*** Given data

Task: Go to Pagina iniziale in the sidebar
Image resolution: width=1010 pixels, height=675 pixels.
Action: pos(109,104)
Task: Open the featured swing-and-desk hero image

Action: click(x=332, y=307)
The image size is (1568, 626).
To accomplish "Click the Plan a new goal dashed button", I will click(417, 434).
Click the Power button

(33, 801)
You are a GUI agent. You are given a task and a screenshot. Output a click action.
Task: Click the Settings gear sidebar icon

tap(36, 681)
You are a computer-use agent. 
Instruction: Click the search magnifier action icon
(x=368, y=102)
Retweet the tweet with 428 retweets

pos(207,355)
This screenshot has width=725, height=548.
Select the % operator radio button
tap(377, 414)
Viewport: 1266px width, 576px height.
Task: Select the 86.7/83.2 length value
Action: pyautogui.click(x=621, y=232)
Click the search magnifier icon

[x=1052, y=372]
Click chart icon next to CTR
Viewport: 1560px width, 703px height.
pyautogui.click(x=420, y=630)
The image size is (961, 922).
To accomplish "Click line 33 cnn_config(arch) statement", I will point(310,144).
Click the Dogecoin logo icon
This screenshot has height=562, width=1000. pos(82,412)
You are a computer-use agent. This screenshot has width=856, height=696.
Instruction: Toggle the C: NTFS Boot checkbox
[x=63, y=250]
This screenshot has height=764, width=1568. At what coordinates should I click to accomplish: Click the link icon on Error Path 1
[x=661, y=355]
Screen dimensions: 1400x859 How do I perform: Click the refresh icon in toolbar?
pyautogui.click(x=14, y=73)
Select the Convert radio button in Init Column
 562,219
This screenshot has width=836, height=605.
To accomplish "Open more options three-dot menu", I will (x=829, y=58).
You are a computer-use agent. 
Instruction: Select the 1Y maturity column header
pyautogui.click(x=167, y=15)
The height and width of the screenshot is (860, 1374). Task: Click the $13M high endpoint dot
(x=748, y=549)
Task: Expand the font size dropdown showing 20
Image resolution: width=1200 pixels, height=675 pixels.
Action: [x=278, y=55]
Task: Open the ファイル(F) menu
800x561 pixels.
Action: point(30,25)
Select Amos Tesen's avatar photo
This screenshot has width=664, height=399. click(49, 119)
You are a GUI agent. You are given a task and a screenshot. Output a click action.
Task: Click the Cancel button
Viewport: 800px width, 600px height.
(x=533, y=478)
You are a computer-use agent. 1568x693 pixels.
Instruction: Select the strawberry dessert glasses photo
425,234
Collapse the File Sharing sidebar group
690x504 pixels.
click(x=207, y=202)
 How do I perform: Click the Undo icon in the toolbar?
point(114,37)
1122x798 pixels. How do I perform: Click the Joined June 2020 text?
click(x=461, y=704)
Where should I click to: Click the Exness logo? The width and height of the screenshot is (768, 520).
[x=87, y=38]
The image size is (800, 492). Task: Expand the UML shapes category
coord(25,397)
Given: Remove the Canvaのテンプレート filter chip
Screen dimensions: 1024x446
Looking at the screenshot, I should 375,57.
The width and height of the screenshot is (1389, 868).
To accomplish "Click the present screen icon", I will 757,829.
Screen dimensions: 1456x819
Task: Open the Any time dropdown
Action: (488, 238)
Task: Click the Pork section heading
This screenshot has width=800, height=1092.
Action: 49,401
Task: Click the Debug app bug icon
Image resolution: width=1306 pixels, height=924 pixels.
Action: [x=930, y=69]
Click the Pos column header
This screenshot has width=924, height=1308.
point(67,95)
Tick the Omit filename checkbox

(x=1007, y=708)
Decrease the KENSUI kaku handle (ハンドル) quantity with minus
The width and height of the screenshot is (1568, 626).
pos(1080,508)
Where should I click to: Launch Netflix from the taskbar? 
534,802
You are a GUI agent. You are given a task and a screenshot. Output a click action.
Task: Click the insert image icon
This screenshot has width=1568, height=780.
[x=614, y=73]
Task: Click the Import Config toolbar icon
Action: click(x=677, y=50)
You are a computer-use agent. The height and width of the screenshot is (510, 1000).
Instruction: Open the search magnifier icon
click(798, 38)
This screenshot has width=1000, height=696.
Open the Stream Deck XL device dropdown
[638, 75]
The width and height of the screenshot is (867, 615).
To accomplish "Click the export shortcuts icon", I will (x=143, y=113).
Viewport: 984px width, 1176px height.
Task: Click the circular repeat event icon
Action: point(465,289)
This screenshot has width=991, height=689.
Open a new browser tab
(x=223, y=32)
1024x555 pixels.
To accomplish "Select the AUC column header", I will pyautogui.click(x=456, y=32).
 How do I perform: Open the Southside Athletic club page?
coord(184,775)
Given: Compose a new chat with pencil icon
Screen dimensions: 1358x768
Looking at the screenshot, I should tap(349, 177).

******

◆ Challenge
Reproduce these lines verbatim, in the same order, from start to finish.

◆ Written answer
Task: Go to Pagina iniziale in the sidebar
Image resolution: width=1010 pixels, height=675 pixels.
Action: pos(109,104)
Task: Open the featured swing-and-desk hero image

Action: click(x=332, y=307)
The image size is (1568, 626).
To accomplish "Click the Plan a new goal dashed button", I will click(417, 434).
Click the Power button

(33, 801)
You are a GUI agent. You are given a task and a screenshot. Output a click action.
Task: Click the Settings gear sidebar icon

tap(36, 681)
You are a computer-use agent. 
Instruction: Click the search magnifier action icon
(x=368, y=102)
Retweet the tweet with 428 retweets

pos(207,355)
This screenshot has width=725, height=548.
Select the % operator radio button
tap(377, 414)
Viewport: 1266px width, 576px height.
Task: Select the 86.7/83.2 length value
Action: pyautogui.click(x=621, y=232)
Click the search magnifier icon

[x=1052, y=372]
Click chart icon next to CTR
Viewport: 1560px width, 703px height.
pyautogui.click(x=420, y=630)
The image size is (961, 922).
To accomplish "Click line 33 cnn_config(arch) statement", I will point(310,144).
Click the Dogecoin logo icon
This screenshot has height=562, width=1000. pos(82,412)
You are a computer-use agent. This screenshot has width=856, height=696.
Instruction: Toggle the C: NTFS Boot checkbox
[x=63, y=250]
This screenshot has height=764, width=1568. At what coordinates should I click to accomplish: Click the link icon on Error Path 1
[x=661, y=355]
Screen dimensions: 1400x859 How do I perform: Click the refresh icon in toolbar?
pyautogui.click(x=14, y=73)
Select the Convert radio button in Init Column
 562,219
This screenshot has width=836, height=605.
To accomplish "Open more options three-dot menu", I will (x=829, y=58).
You are a computer-use agent. 
Instruction: Select the 1Y maturity column header
pyautogui.click(x=167, y=15)
The height and width of the screenshot is (860, 1374). Task: Click the $13M high endpoint dot
(x=748, y=549)
Task: Expand the font size dropdown showing 20
Image resolution: width=1200 pixels, height=675 pixels.
Action: [x=278, y=55]
Task: Open the ファイル(F) menu
800x561 pixels.
Action: point(30,25)
Select Amos Tesen's avatar photo
This screenshot has width=664, height=399. click(49, 119)
You are a GUI agent. You are given a task and a screenshot. Output a click action.
Task: Click the Cancel button
Viewport: 800px width, 600px height.
(x=533, y=478)
You are a computer-use agent. 1568x693 pixels.
Instruction: Select the strawberry dessert glasses photo
425,234
Collapse the File Sharing sidebar group
690x504 pixels.
click(x=207, y=202)
 How do I perform: Click the Undo icon in the toolbar?
point(114,37)
1122x798 pixels. How do I perform: Click the Joined June 2020 text?
click(x=461, y=704)
Where should I click to: Click the Exness logo? The width and height of the screenshot is (768, 520).
[x=87, y=38]
The image size is (800, 492). Task: Expand the UML shapes category
coord(25,397)
Given: Remove the Canvaのテンプレート filter chip
Screen dimensions: 1024x446
Looking at the screenshot, I should 375,57.
The width and height of the screenshot is (1389, 868).
To accomplish "Click the present screen icon", I will 757,829.
Screen dimensions: 1456x819
Task: Open the Any time dropdown
Action: (488, 238)
Task: Click the Pork section heading
This screenshot has width=800, height=1092.
Action: 49,401
Task: Click the Debug app bug icon
Image resolution: width=1306 pixels, height=924 pixels.
Action: [x=930, y=69]
Click the Pos column header
This screenshot has width=924, height=1308.
point(67,95)
Tick the Omit filename checkbox

(x=1007, y=708)
Decrease the KENSUI kaku handle (ハンドル) quantity with minus
The width and height of the screenshot is (1568, 626).
pos(1080,508)
Where should I click to: Launch Netflix from the taskbar? 
534,802
You are a GUI agent. You are given a task and a screenshot. Output a click action.
Task: Click the insert image icon
This screenshot has width=1568, height=780.
[x=614, y=73]
Task: Click the Import Config toolbar icon
Action: click(x=677, y=50)
You are a computer-use agent. The height and width of the screenshot is (510, 1000).
Instruction: Open the search magnifier icon
click(798, 38)
This screenshot has width=1000, height=696.
Open the Stream Deck XL device dropdown
[638, 75]
The width and height of the screenshot is (867, 615).
To accomplish "Click the export shortcuts icon", I will (x=143, y=113).
Viewport: 984px width, 1176px height.
Task: Click the circular repeat event icon
Action: point(465,289)
This screenshot has width=991, height=689.
Open a new browser tab
(x=223, y=32)
1024x555 pixels.
To accomplish "Select the AUC column header", I will pyautogui.click(x=456, y=32).
 How do I perform: Open the Southside Athletic club page?
coord(184,775)
Given: Compose a new chat with pencil icon
Screen dimensions: 1358x768
Looking at the screenshot, I should tap(349, 177).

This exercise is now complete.